In what way do you think attacks like the car bomb killing of 14 Afghan school children this week are related to Israel and Hamas?
Posted by: kaybeel | December 29, 2008 5:09 PM
I don't really understand how the US can have a hot war with one Arab state called Iraq (and the Afghanis) and decry anything that the Israelis are doing. It must look awfully peculiar to many Arabs to see the American public debate about Israeli actions in Gaza. For all our moralizing and rationalizations one factor remains obvious-- The Americans are fighting Iraqis at one end of Arabia and the Israelis are fighting them in Gaza.
Posted by: Daniel Mcgrath | December 29, 2008 5:21 PM
Daniel, I have an idea: stop blaming me for the GOP's and the Likud's wars, and I promise not to call you a slackjawed lackwit.
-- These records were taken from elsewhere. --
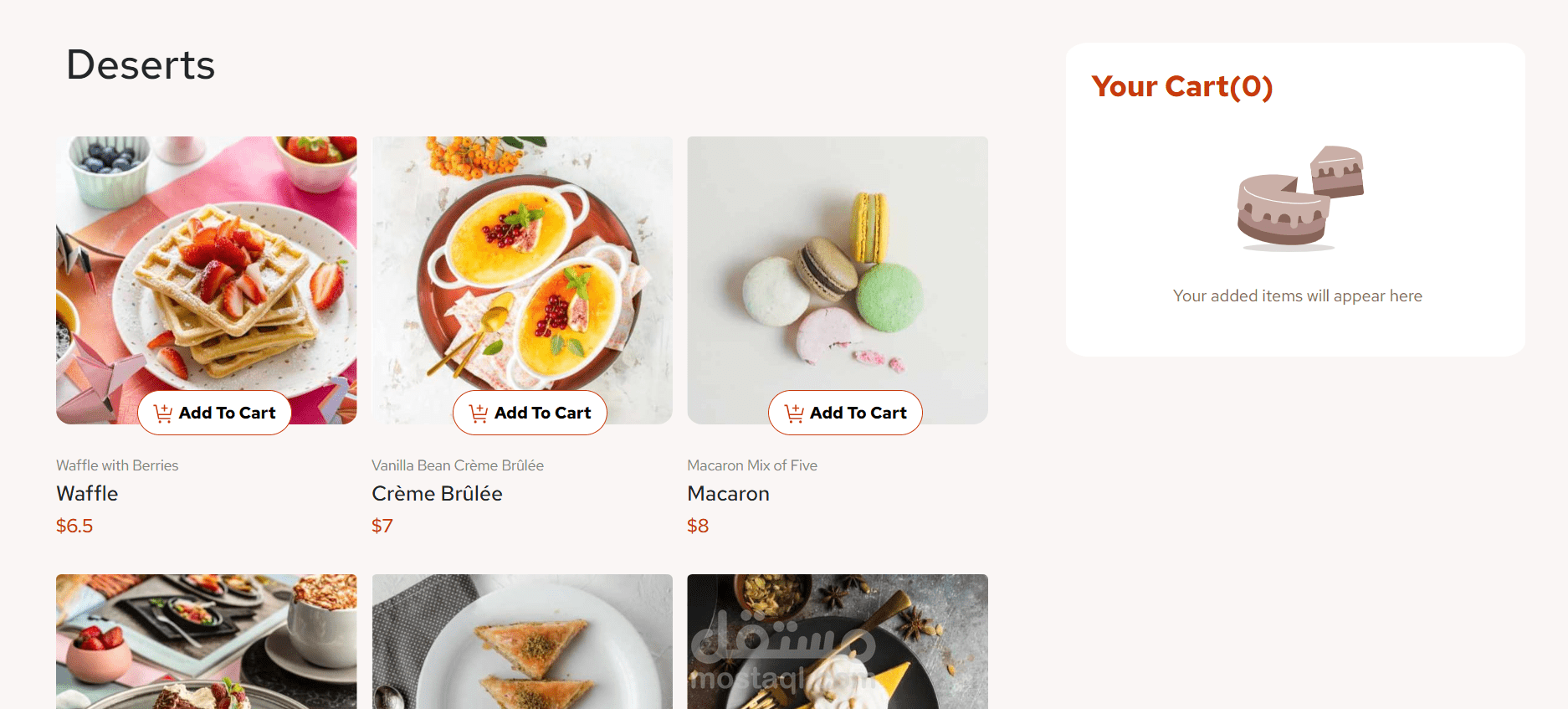The width and height of the screenshot is (1568, 709).
Task: Click the cart icon on Crème Brûlée's button
Action: click(479, 414)
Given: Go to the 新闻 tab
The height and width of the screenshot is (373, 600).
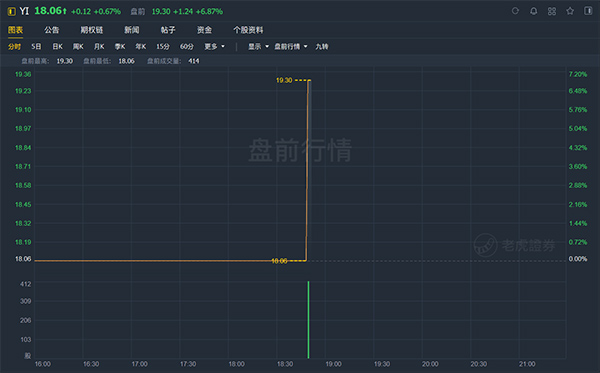Looking at the screenshot, I should tap(132, 30).

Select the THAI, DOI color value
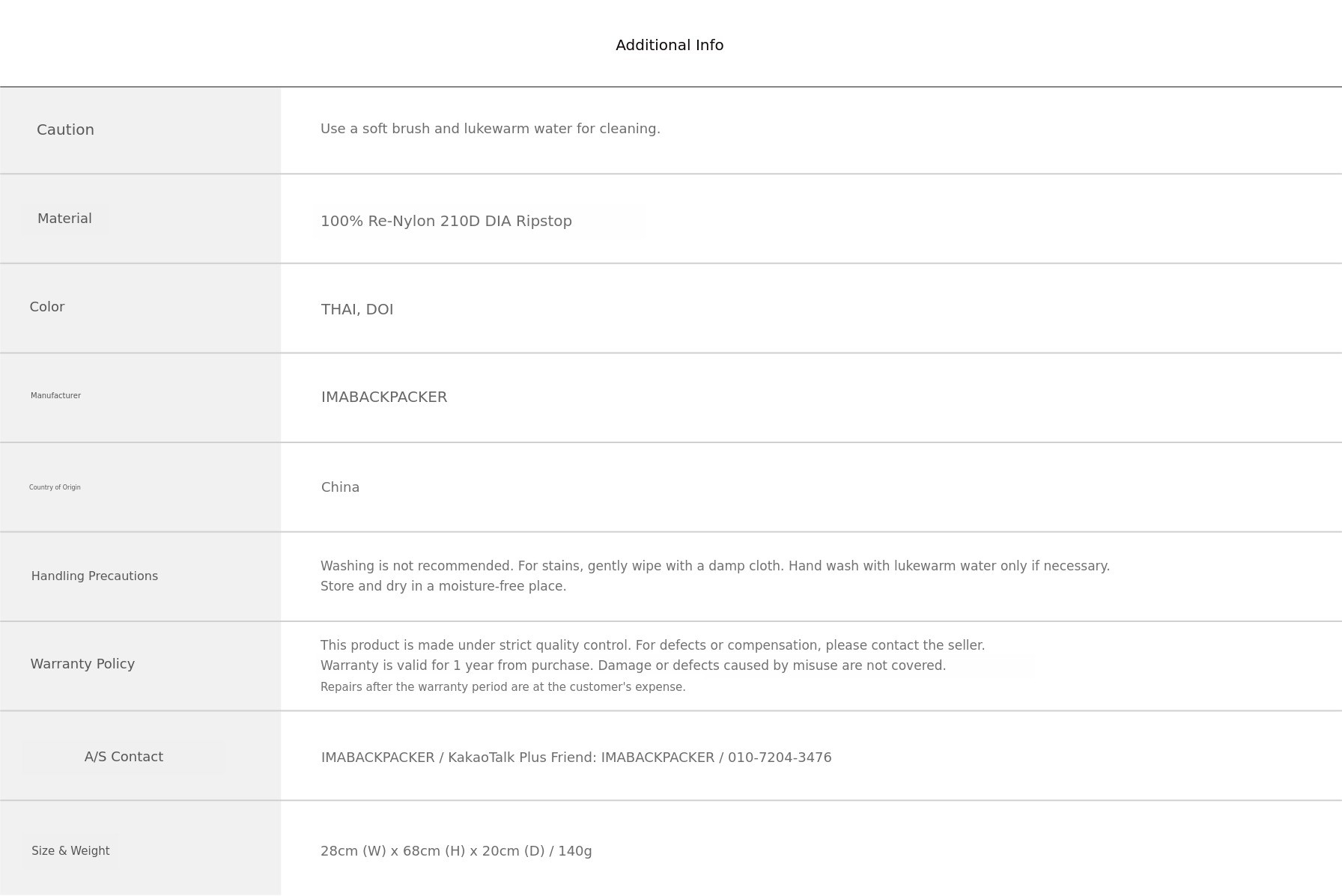(357, 310)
What say, deal?
On-topic, the issue to me is pretty stark. It isn't what Israel may or may not do. I'd like a world where bombs didn't sometimes solve problems, but they can, so it is ever and always a valid policy choice. The issue for me is that Israel gets nothing out of this, unless you think terrorists aren't fungible, and Hamas gets everything. It was a terrible strategic play, if not quite up there with disasters like the daddy-wants-me-to-win-reelection invasion of Iraq.
Posted by: wcw | December 29, 2008 5:32 PM
Ezra, you are disappointing.
In this post, you give Hamaas a pass and tell your readers that it's OK to send rockets into Israel and that they should have no response.
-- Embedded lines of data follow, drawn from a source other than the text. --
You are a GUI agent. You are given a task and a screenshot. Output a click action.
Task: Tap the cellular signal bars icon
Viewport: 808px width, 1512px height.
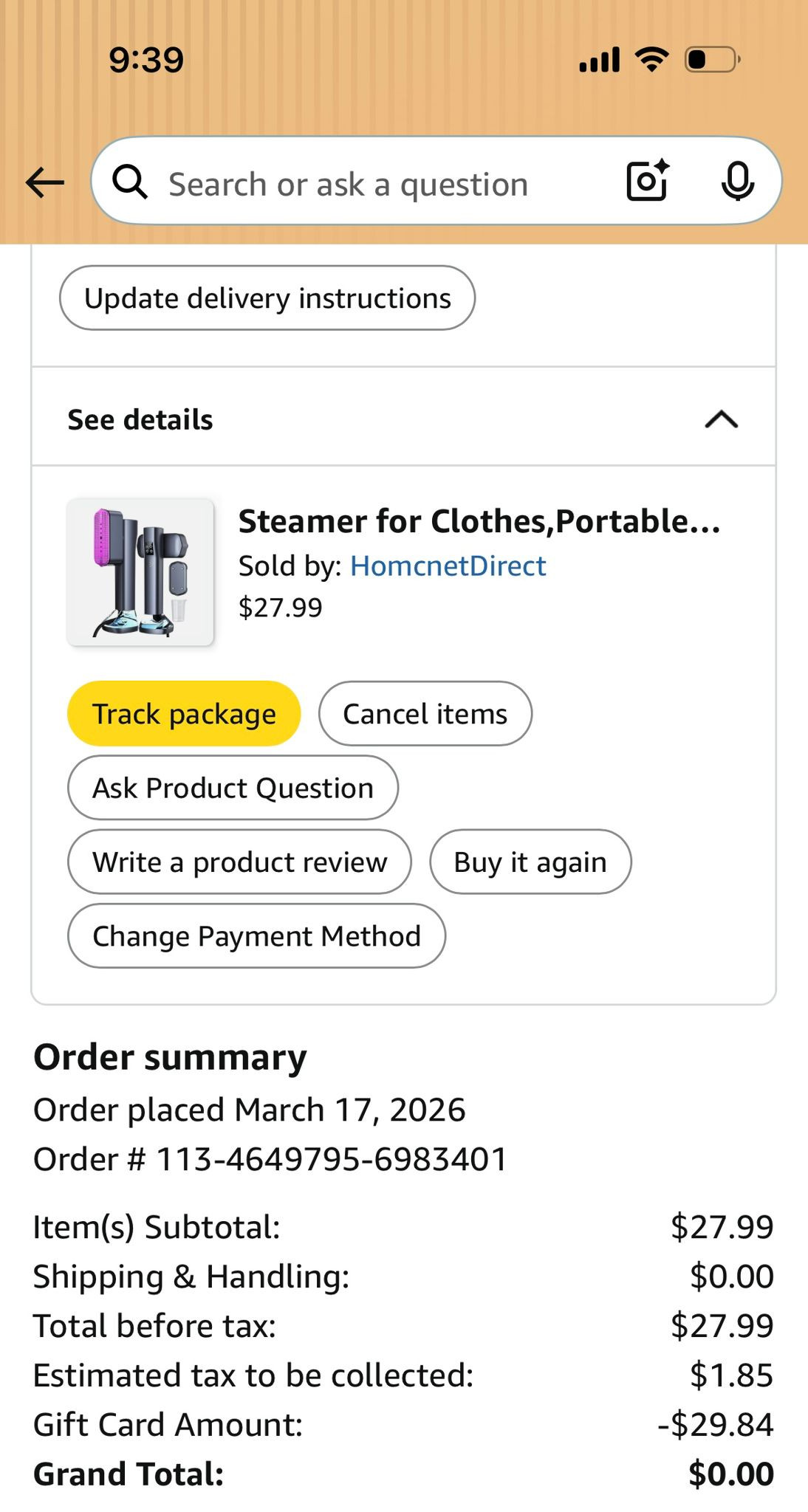[599, 60]
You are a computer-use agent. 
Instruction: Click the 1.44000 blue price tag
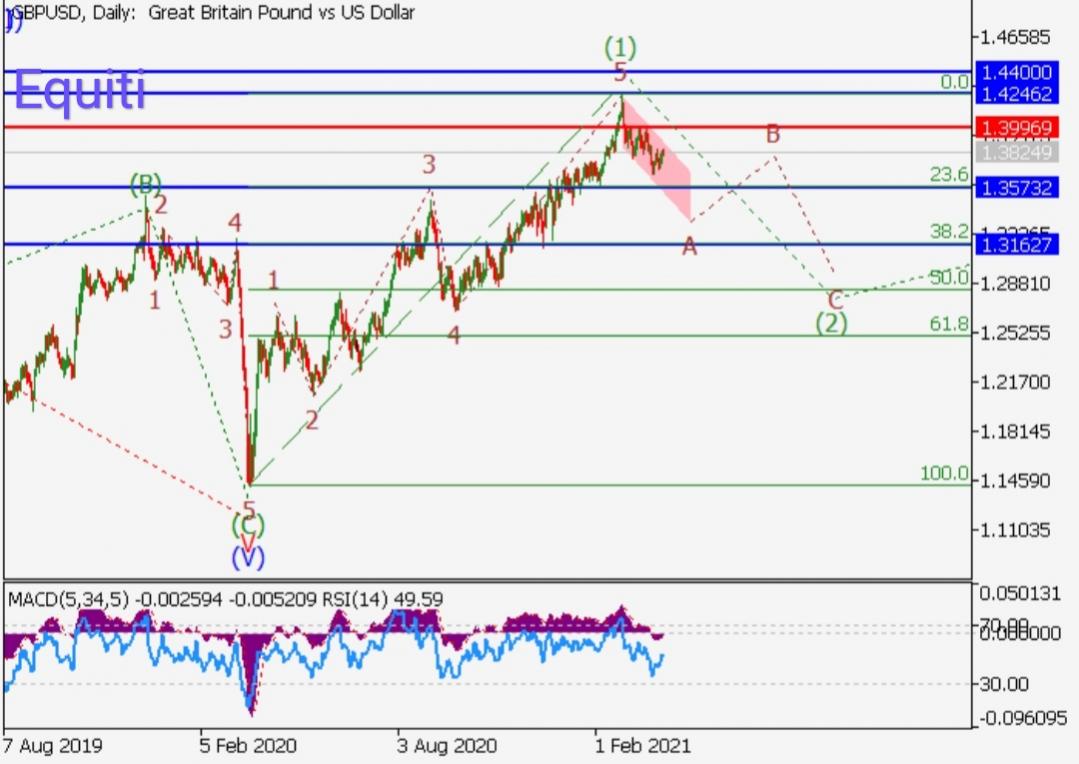click(x=1014, y=72)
And act of war is an act of war and what the hell does Hamaas believe will happen when they attack?
Posted by: El Viajero | December 29, 2008 5:39 PM
Ezra, just an observation - you've been writing post after post making largely the same points, from a variety of angles. It sounds like you're nagling to write a longer post (or piece)... so why not just do it? I mean, I get it: you think Israel has gone too far, and this is a terrible situation. I'd generally say that most people have reached similar conclusions, and clearly, there's a vocal, if smaller, contingernt that's bound to defend Israel's actions, whatever they are. But really, none of this gets us very far; indeed, it's the logical extension of this story over time - something happens, Israel goes to bombing and moving troops, possibly extending into neighbor territory... then Americans object, and pro-Israel Americans back up Israel's actions. And none of it gets us very far, and all of it loses sight of the larger narratives and the devastation to ordinary people. I'm not trying to be overly negative (honestly, I generally agree with you), but at some point the question needs to be asked, where is all of this debate getting us? And I'd say... not very far. Which is part of the problem... not the solution.
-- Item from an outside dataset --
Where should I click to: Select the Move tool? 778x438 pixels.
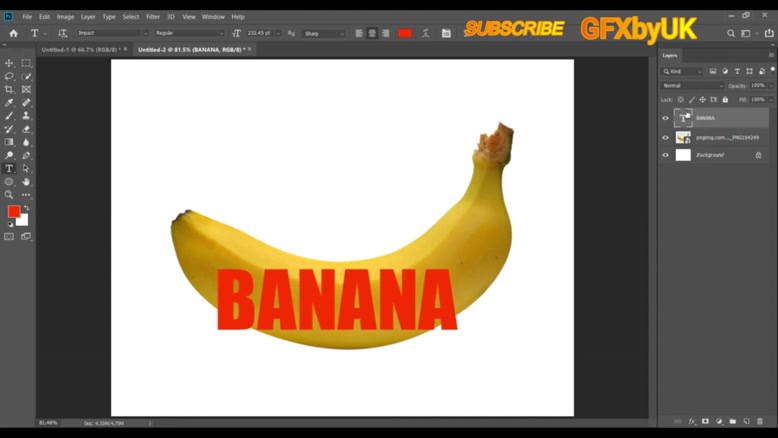pyautogui.click(x=9, y=63)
Posted by: weboy | December 29, 2008 5:40 PM
my upstairs neighbors are playing loud music. it's difficult to hear, and the vibration from the bass caused my coffee to fall off my desk and spill, burning me slightly.
so i think i'll go upstairs and slaughter them with a machete.
what else can i do? only my upstairs neighbors can end the cycle of loud music, rug stains, and mild coffee burns.
Posted by: rageahol | December 29, 2008 5:42 PM
Actually, the Warsaw Ghetto isn't a bad analogy. Those same people who complain that Israel had no choice but to retaliate ("what else could they do?") must surely feel that the denizens of the Warsaw Ghetto had it coming to them, given their very act of uprising...
Posted by: McKingford | December 29, 2008 5:43 PM
And act of war is an act of war
You mean, like a blockade?
Posted by: McKingford | December 29, 2008 5:47 PM
"How can Israel end the cycle of violence when Hamas refuses to recognize its right to exist, much less the need to disarm?"
How can Hamas end the cycle of violence when the isolation and collective punishment continue regardless of whether a ceasefire is in place or not? How can Hamas end the cycle of violence when advocates of ethnic cleansing reside in the Israeli government? How can Hamas end the cycle of violence when Israel's opening offer is, basically, "renounce your right of self-defense and submit to collective punishment, THEN we can talk"?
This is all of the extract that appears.